I had a set up running where I could extract in Solr (8.11.2 with tika 1.27) and get OCR from Tesseract (5.2.0).
To do this i had updated TesseractOCRConfig.properties inside tika-parsers-1.27.jar with
tesseractPath=C:/Tesseract-OCR
tessdataPath=C:/Tesseract-OCR/tessdata/
language=dan
I am now trying to replicate the setup with solr 9.1 (Tika 1.28.4) and same Tesseract installation, the files are getting extracted, but I am not getting any OCR.
In 9.1.0 i am getting the following when extracting a jpg file:
"x_parsed_by":["org.apache.tika.parser.DefaultParser",
"org.apache.tika.parser.jpeg.JpegParser"],
In a setup with 8.11.2 i am getting the following when extracting the same jpg:
"x_parsed_by":["org.apache.tika.parser.DefaultParser",
"org.apache.tika.parser.ocr.TesseractOCRParser",
"org.apache.tika.parser.jpeg.JpegParser"],
Turn of the security manager that is on by default in 9.x, this can be done by setting the environment variable:
SOLR_SECURITY_MANAGER_ENABLED=false
The issue is that org.apache.tika.parser.ocr.TesseractOCRParser
require execution rights on the folder where tesseract is installed.

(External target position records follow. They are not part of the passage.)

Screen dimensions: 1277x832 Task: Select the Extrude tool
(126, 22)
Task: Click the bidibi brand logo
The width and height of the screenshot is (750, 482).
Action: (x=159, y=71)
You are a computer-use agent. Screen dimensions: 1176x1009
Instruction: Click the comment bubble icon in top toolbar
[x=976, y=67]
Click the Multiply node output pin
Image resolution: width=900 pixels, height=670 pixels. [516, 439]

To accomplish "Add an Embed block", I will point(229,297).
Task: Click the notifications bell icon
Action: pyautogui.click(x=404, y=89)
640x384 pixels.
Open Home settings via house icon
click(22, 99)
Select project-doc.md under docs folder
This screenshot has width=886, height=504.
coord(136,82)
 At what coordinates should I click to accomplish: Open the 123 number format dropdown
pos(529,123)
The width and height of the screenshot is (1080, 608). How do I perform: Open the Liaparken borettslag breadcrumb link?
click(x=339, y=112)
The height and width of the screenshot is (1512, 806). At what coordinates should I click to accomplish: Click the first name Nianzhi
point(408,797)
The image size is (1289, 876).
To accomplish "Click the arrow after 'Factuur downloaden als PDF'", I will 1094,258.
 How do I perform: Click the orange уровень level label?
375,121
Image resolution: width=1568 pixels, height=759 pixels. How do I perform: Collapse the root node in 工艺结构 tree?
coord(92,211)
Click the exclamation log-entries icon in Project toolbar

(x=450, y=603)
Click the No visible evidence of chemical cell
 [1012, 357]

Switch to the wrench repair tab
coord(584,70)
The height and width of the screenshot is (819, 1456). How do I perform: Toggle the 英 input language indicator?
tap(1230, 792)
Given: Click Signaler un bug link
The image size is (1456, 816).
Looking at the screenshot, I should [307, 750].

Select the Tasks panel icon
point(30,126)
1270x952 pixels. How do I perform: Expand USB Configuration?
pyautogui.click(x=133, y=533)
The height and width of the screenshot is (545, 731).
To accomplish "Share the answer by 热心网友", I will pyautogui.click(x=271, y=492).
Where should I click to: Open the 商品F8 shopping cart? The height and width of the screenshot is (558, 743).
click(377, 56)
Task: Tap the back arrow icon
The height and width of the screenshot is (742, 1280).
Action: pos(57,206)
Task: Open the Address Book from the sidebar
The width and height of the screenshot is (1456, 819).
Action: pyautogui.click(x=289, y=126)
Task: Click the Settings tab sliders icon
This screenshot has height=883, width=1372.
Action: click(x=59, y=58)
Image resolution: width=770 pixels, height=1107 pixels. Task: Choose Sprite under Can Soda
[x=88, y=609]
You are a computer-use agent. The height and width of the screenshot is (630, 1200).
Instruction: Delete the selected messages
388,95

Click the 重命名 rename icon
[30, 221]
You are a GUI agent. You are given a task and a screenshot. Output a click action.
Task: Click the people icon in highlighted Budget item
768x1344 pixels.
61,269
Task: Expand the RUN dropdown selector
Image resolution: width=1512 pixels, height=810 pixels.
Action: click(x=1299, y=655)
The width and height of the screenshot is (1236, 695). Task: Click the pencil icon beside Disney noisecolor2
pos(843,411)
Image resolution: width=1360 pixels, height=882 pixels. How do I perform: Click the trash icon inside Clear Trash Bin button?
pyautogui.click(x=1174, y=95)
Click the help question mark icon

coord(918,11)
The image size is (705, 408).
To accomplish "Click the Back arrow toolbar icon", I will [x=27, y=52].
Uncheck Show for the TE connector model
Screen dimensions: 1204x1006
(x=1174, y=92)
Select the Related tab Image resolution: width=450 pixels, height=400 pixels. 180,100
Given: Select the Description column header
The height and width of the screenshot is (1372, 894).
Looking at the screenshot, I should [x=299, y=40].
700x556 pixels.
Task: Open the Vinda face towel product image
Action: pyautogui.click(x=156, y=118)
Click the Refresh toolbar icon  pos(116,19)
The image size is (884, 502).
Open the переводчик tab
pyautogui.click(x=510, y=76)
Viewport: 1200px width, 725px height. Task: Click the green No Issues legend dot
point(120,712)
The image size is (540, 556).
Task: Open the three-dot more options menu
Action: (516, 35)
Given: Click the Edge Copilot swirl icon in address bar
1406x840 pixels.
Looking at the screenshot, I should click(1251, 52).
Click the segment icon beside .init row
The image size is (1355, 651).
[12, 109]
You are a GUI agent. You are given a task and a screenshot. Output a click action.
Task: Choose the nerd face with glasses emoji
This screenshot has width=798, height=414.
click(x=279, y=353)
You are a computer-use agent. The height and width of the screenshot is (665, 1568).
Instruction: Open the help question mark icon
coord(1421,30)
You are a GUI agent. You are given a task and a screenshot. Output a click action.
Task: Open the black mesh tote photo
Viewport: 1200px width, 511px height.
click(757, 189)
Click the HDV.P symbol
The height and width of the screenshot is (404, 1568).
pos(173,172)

When determening if TesseractOCRParser should be loaded it checks if it can locate and call Tesseract based on the configuaration, the check
method used to see if it can execute an external parser catches SecurityException
among other exceptions and just returns false without any logging, so there is no sign that something is configured wrong even if you turn up logging.